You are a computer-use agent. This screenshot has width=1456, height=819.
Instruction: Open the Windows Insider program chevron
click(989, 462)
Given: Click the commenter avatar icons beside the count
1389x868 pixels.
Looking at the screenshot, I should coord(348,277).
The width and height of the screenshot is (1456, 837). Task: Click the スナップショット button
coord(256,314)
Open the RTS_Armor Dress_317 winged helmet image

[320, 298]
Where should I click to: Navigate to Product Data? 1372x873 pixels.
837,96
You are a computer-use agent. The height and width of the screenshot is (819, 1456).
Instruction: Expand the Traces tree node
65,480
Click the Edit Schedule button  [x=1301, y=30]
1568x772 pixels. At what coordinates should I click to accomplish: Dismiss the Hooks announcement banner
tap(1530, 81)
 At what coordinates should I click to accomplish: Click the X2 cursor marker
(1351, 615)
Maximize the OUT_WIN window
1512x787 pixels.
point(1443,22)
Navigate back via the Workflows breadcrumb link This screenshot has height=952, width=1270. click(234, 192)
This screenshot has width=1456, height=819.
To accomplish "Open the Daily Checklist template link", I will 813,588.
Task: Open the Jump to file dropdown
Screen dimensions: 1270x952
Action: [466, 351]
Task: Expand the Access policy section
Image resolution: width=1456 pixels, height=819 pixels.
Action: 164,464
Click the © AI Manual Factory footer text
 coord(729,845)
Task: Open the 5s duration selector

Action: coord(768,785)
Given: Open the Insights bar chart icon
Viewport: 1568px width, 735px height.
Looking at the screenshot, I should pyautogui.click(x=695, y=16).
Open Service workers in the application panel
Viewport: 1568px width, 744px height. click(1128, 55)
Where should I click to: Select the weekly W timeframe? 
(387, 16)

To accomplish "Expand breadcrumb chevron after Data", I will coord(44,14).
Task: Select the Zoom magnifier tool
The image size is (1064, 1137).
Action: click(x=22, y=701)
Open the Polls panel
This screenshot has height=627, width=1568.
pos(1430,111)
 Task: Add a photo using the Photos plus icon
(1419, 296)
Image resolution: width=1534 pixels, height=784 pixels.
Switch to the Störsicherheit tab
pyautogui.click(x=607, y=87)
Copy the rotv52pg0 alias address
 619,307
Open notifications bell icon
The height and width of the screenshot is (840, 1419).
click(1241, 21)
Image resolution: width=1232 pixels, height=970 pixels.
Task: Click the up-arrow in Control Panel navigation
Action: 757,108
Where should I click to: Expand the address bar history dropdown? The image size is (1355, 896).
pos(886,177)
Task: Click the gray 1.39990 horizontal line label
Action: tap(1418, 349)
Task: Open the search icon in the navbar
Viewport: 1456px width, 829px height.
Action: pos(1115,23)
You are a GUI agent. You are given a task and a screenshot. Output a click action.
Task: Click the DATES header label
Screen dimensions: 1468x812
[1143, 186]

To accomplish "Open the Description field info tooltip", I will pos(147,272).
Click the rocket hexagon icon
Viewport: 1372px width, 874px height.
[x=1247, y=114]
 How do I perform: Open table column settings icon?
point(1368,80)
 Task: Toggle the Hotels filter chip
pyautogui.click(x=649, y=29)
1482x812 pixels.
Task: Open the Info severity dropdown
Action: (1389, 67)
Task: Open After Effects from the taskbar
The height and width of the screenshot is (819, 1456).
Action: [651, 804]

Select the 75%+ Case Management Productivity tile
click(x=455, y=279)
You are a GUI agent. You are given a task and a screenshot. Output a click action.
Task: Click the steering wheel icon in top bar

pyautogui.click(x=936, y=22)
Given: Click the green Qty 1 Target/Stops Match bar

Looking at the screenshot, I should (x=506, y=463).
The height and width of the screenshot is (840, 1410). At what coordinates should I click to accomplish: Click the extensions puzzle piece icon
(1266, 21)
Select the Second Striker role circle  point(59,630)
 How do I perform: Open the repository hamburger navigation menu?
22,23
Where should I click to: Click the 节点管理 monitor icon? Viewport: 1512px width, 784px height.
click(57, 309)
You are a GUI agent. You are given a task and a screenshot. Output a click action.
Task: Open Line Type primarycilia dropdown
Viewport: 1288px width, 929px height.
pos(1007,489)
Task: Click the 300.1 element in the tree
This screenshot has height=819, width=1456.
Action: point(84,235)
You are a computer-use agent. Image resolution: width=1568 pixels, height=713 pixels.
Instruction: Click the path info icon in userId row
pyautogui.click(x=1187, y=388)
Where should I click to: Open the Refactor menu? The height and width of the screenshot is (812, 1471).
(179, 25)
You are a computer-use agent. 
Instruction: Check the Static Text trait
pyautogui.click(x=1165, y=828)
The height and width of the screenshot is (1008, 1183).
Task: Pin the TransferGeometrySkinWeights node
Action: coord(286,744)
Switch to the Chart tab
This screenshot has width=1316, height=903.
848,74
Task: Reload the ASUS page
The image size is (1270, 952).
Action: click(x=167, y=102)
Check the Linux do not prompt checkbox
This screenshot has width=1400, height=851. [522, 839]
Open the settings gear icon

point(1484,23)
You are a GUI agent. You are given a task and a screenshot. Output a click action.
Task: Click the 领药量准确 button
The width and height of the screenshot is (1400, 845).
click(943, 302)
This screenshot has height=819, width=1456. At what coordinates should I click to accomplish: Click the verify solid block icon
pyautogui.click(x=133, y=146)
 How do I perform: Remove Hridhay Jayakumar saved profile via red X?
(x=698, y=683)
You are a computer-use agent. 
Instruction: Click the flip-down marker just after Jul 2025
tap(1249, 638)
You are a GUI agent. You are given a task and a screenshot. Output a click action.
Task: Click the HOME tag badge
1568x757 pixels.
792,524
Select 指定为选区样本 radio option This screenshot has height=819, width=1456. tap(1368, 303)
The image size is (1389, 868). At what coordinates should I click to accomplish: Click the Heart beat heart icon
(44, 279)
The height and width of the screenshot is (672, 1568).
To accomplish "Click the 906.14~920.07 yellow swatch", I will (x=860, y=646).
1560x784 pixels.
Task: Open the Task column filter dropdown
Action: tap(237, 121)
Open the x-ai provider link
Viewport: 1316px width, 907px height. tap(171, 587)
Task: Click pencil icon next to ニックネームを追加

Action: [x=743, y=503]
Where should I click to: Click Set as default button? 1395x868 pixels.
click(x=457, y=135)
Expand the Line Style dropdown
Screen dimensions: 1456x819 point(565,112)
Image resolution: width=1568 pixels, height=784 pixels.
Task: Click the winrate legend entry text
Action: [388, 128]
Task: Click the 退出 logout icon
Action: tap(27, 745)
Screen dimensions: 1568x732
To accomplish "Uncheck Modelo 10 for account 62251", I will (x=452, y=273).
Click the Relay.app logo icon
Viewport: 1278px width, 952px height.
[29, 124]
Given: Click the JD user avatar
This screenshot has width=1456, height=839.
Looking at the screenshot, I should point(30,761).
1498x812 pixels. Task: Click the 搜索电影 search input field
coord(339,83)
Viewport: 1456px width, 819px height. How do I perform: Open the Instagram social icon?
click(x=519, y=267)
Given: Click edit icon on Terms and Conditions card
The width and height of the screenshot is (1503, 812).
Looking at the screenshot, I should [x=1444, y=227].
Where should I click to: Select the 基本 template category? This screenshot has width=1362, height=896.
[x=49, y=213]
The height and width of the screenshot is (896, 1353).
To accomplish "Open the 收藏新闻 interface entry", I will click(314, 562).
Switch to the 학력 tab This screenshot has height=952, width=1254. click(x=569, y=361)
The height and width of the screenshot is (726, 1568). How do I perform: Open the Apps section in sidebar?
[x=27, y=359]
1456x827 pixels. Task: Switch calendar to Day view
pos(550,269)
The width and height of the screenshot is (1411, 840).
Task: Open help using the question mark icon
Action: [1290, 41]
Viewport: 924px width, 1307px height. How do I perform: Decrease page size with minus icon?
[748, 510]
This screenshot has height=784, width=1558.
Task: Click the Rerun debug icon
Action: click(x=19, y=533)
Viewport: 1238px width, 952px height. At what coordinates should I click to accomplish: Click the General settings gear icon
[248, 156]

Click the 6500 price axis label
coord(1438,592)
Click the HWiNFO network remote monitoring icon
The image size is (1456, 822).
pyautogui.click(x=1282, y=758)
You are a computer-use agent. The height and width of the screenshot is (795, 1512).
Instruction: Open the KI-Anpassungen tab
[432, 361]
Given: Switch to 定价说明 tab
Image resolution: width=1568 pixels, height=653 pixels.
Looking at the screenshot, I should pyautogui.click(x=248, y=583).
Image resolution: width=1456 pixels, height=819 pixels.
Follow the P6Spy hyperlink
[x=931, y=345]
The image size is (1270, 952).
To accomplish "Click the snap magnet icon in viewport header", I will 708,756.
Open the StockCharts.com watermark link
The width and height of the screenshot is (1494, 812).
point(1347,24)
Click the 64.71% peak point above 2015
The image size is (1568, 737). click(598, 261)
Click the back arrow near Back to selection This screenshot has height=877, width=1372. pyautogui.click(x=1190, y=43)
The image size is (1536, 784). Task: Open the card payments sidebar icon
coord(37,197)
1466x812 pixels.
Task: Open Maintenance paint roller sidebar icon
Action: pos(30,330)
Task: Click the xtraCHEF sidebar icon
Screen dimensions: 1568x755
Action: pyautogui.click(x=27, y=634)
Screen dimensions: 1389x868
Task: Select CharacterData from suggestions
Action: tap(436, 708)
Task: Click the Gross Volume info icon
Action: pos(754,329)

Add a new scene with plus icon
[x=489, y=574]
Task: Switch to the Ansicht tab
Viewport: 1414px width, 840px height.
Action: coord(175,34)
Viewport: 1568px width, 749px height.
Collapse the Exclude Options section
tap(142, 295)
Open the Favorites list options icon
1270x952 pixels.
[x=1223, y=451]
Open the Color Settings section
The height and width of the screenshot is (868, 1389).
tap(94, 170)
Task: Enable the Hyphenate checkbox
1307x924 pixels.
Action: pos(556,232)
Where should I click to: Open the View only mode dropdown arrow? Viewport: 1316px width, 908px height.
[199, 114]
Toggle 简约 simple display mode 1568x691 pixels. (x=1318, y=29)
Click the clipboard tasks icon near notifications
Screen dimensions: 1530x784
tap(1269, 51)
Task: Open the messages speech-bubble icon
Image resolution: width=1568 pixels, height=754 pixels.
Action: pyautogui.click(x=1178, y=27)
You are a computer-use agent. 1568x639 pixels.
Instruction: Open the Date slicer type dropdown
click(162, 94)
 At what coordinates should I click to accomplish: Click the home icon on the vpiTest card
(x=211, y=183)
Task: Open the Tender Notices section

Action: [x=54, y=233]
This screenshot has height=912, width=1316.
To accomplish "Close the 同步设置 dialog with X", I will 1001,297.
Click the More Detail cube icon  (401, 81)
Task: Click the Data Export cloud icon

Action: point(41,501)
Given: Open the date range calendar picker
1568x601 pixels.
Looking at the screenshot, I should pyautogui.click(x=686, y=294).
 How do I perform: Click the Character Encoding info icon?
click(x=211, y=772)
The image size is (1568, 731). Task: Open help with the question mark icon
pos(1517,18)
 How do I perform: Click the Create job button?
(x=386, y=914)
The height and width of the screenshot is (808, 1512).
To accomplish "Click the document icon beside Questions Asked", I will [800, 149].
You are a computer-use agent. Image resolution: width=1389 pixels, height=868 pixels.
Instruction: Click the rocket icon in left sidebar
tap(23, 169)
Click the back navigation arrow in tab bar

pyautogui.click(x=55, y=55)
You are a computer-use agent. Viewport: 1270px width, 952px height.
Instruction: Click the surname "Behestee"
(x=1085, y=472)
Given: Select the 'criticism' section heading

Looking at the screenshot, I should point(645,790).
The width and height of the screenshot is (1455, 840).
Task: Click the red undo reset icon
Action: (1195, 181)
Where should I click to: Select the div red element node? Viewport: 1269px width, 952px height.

★ ★ ★ ★

*Exercise goal*
Extract from the listing above the lines between the line containing "Given: Click the JD user avatar" and the line containing "Given: Switch to 定价说明 tab", keeping both of those lines. Output nothing else.

*Result of the task*
Given: Click the JD user avatar
This screenshot has width=1456, height=839.
Looking at the screenshot, I should point(30,761).
1498x812 pixels. Task: Click the 搜索电影 search input field
coord(339,83)
Viewport: 1456px width, 819px height. How do I perform: Open the Instagram social icon?
click(x=519, y=267)
Given: Click edit icon on Terms and Conditions card
The width and height of the screenshot is (1503, 812).
Looking at the screenshot, I should [x=1444, y=227].
Where should I click to: Select the 基本 template category? This screenshot has width=1362, height=896.
[x=49, y=213]
The height and width of the screenshot is (896, 1353).
To accomplish "Open the 收藏新闻 interface entry", I will click(314, 562).
Switch to the 학력 tab This screenshot has height=952, width=1254. click(x=569, y=361)
The height and width of the screenshot is (726, 1568). How do I perform: Open the Apps section in sidebar?
[x=27, y=359]
1456x827 pixels. Task: Switch calendar to Day view
pos(550,269)
The width and height of the screenshot is (1411, 840).
Task: Open help using the question mark icon
Action: [1290, 41]
Viewport: 924px width, 1307px height. How do I perform: Decrease page size with minus icon?
[748, 510]
This screenshot has height=784, width=1558.
Task: Click the Rerun debug icon
Action: click(x=19, y=533)
Viewport: 1238px width, 952px height. At what coordinates should I click to accomplish: Click the General settings gear icon
[248, 156]

Click the 6500 price axis label
coord(1438,592)
Click the HWiNFO network remote monitoring icon
The image size is (1456, 822).
pyautogui.click(x=1282, y=758)
You are a computer-use agent. The height and width of the screenshot is (795, 1512).
Instruction: Open the KI-Anpassungen tab
[432, 361]
Given: Switch to 定价说明 tab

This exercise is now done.